▼

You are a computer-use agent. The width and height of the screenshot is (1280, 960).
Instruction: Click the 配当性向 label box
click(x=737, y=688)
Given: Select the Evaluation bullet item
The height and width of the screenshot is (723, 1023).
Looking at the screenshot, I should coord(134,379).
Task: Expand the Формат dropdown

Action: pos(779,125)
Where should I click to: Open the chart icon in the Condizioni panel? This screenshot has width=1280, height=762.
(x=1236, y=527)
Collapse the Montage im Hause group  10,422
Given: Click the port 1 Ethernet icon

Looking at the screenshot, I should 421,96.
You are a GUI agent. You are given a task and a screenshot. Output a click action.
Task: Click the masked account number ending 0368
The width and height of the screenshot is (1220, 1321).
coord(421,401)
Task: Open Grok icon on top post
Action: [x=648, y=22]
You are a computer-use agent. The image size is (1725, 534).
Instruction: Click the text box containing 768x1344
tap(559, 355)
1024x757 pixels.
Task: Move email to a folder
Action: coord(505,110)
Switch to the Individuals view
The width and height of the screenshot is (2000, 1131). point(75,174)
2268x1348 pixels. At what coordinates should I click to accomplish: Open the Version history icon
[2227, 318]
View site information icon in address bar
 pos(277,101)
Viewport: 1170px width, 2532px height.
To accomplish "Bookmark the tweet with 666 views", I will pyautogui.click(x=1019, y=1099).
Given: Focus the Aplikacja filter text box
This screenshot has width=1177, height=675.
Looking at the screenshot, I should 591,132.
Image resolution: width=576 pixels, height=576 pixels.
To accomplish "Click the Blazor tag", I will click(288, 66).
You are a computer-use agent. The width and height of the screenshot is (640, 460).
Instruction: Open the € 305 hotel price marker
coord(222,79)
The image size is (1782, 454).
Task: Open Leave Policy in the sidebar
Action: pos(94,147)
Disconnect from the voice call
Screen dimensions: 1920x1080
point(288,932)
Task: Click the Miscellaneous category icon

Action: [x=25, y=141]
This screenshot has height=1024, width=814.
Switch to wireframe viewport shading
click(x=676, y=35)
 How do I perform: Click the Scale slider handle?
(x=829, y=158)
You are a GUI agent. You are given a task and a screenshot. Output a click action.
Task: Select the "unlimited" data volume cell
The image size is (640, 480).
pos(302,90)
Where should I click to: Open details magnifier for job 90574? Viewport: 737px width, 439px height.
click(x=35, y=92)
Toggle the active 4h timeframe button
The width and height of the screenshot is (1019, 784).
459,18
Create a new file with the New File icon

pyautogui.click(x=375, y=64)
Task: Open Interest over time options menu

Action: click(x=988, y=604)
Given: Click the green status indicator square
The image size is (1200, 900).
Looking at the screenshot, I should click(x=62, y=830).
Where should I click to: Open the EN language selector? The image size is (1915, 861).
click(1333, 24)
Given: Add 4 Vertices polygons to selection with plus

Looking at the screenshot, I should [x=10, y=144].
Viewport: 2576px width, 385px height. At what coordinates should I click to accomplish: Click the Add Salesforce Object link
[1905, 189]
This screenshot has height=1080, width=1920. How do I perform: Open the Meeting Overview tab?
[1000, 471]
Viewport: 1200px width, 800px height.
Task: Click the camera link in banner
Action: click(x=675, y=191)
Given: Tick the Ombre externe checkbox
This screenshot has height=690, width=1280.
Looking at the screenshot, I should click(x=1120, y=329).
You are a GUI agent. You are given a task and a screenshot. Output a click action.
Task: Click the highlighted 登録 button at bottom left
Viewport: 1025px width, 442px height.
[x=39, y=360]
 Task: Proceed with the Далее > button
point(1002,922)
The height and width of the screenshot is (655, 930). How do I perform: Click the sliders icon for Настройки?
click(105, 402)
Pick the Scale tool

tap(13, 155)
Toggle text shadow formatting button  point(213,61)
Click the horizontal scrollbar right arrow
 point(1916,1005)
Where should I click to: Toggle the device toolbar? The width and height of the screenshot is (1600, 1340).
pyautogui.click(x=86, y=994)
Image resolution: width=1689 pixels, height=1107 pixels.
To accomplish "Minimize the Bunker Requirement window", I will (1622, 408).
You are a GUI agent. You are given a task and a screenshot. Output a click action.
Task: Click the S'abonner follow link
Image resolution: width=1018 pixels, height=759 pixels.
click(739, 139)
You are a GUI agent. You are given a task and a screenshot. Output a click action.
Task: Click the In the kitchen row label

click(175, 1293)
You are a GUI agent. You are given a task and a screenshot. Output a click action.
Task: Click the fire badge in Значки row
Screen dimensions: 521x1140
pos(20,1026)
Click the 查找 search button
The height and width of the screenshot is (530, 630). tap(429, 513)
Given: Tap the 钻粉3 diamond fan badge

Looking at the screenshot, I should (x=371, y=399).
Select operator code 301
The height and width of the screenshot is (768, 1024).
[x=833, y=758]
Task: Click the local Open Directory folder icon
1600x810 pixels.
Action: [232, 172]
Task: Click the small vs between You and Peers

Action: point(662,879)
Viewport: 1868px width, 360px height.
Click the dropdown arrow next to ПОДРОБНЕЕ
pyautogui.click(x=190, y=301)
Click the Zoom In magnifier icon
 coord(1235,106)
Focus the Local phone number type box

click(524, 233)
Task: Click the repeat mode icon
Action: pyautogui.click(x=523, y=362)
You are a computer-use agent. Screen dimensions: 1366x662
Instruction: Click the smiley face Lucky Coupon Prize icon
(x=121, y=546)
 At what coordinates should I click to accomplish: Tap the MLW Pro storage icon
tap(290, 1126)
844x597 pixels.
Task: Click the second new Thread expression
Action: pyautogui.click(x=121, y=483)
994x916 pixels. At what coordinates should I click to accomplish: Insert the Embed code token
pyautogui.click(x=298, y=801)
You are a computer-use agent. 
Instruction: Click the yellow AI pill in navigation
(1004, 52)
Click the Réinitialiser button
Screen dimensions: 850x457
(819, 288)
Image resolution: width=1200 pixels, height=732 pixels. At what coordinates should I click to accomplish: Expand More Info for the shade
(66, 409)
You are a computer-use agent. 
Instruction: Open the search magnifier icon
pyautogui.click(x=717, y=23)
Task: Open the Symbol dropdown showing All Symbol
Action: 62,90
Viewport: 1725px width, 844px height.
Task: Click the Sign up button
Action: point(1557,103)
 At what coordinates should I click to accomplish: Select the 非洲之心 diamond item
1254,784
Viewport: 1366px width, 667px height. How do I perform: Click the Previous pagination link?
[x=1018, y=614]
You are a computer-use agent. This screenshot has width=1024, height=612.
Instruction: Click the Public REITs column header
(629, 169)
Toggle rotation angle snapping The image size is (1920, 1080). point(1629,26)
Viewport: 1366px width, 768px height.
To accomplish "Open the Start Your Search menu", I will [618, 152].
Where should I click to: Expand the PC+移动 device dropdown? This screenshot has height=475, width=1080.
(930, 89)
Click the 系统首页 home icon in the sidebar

▲

Pull out every line of the items above that contains the string "folder", treating uppercase and lowercase letters as distinct.

Task: Move email to a folder
Task: Click the local Open Directory folder icon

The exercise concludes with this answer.